El resultado es el caos, la improvisación y, sobre todo, la sensación de que nadie está al mando.
Hay quien defiende que las comunidades autónomas se crearon para pacificar territorios y garantizar la convivencia. Pero la historia ha demostrado que eso es falso.
Las autonomías han servido como moneda de cambio para obtener privilegios políticos y económicos. Hoy lo vemos claramente:
Amnistías a cambio de votos para seguir en el poder.
Cupos de menores no acompañados negociados en secreto, que benefician a unos pocos mientras cargan a otros.
Blindaje de privilegios fiscales para País Vasco y Navarra, mientras otros territorios sufren recortes.
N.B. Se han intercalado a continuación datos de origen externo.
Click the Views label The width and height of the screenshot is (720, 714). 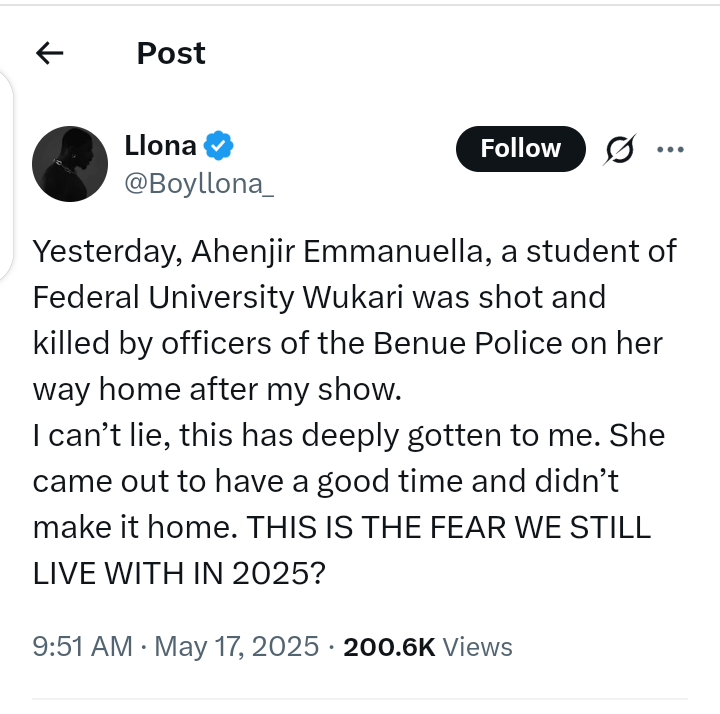tap(477, 647)
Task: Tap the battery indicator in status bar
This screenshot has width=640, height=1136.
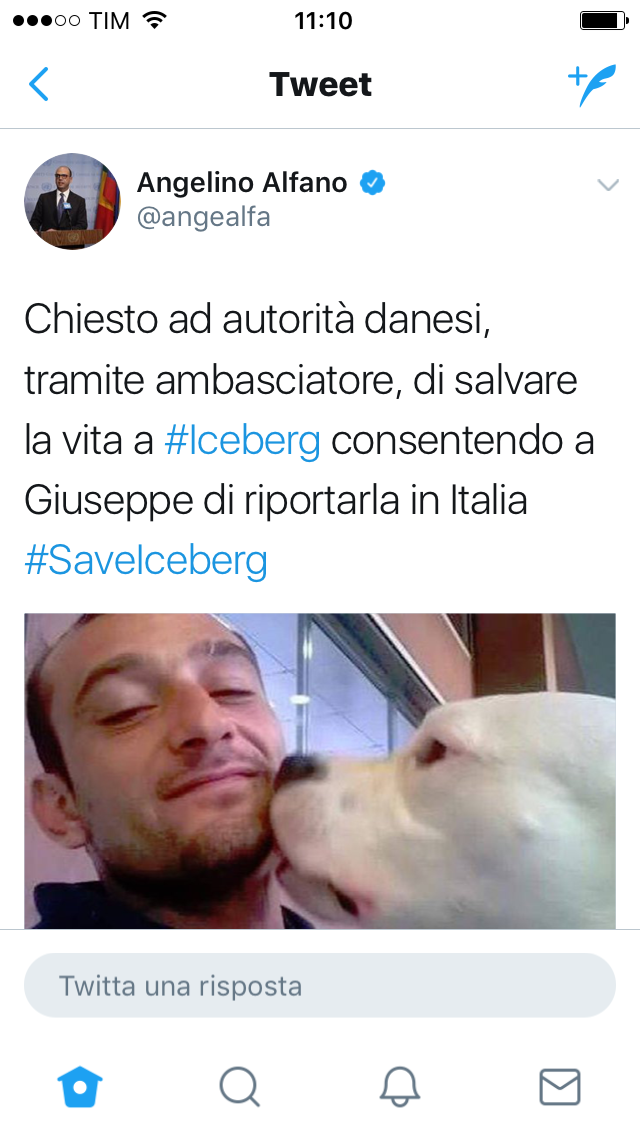Action: pos(604,20)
Hay que decirlo claro: los derechos no son de las comunidades, son de los ciudadanos. Todos formamos parte de un mismo Estado. No puede haber españoles de primera, de segunda y de tercera en función del código postal.
Si volviésemos a un Estado verdaderamente vertebrado y cohesionado, donde materias clave como emergencias, sanidad y educación se gestionasen de forma centralizada y eficiente, España sería un país más justo, más igualitario y con menos duplicidades.
Mientras sigamos atrapados en este modelo autonómico costoso, anacrónico e inútil, continuaremos pagando la factura de mantener 17 mini-estados que no resuelven problemas, sino que los multiplican.